The statisticians at Romney headquarters seem to have suddenly figured this out, witness the efforts to walk back Romney’s negative attacks on Rick Perry and Newt Gingrich as being “soft on illegals” in the primaries. The Latino turnout will almost certainly be greater than it was in 2008 in Arizona, Colorado, Nevada, and New Mexico – and there is no scenario that shows Romney winning if he loses all four of these potential swing states, especially Arizona where the latest polling shows him ahead by just two points.

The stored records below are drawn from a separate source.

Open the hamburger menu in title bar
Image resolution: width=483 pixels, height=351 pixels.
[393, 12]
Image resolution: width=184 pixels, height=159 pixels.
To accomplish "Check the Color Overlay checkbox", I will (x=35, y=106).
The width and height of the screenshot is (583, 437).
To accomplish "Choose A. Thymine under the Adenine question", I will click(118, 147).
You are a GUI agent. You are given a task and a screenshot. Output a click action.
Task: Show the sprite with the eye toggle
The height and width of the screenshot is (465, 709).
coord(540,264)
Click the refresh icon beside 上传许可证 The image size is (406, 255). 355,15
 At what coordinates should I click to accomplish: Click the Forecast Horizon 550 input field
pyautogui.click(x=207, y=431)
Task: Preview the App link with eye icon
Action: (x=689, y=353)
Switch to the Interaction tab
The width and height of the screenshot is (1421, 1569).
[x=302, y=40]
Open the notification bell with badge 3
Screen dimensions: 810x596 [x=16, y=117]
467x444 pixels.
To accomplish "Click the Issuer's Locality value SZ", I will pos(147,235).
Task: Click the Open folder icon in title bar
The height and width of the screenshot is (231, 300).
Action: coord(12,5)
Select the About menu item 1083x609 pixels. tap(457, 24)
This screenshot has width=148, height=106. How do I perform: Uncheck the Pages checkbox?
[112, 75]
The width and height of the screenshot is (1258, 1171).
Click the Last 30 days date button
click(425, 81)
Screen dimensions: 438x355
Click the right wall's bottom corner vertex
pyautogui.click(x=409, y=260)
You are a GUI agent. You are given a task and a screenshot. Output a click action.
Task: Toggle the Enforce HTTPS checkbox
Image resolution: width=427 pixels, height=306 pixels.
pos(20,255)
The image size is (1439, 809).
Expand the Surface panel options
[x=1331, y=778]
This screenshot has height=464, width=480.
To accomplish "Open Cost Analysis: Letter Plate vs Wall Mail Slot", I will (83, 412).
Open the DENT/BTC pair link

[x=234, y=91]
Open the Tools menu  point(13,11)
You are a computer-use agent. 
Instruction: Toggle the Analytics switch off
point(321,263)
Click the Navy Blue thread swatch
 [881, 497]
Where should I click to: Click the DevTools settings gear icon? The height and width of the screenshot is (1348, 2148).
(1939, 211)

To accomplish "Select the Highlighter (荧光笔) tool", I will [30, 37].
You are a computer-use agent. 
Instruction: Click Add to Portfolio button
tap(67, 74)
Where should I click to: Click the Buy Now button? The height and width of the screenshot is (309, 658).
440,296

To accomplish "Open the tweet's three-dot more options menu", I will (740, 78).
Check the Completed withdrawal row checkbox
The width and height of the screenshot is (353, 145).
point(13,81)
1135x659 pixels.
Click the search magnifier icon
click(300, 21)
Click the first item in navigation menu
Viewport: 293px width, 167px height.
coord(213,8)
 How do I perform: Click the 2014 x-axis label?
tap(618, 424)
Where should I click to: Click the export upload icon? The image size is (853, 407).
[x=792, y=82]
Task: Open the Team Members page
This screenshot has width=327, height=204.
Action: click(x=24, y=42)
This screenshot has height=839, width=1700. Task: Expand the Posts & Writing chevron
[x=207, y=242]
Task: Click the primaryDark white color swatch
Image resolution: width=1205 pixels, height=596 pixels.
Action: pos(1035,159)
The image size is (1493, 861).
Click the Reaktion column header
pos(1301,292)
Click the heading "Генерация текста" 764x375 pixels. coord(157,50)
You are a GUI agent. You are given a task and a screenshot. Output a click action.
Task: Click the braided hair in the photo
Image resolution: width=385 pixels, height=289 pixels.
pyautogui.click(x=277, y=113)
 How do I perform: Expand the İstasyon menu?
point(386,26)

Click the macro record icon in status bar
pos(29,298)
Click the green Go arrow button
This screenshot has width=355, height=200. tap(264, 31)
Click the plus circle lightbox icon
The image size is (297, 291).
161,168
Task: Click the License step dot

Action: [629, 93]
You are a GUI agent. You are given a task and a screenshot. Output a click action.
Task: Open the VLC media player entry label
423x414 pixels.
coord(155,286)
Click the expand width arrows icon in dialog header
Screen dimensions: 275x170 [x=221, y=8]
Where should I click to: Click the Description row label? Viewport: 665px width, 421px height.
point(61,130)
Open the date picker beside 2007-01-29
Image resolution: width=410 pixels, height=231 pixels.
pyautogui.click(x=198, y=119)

So Romney may well be doomed by the Latino voter backlash, but he could be the last Republican so harmed. If illegal immigration recedes as a political issue as the illegal population itself recedes, Republicans may figure a way to appeal to the still growing Latino electorate on economic issues. In California at least, that electorate will join the other voters in getting older, more middle class and more economically conservative. If the GOP is to survive in this state, a very big if, they better hope that this happens.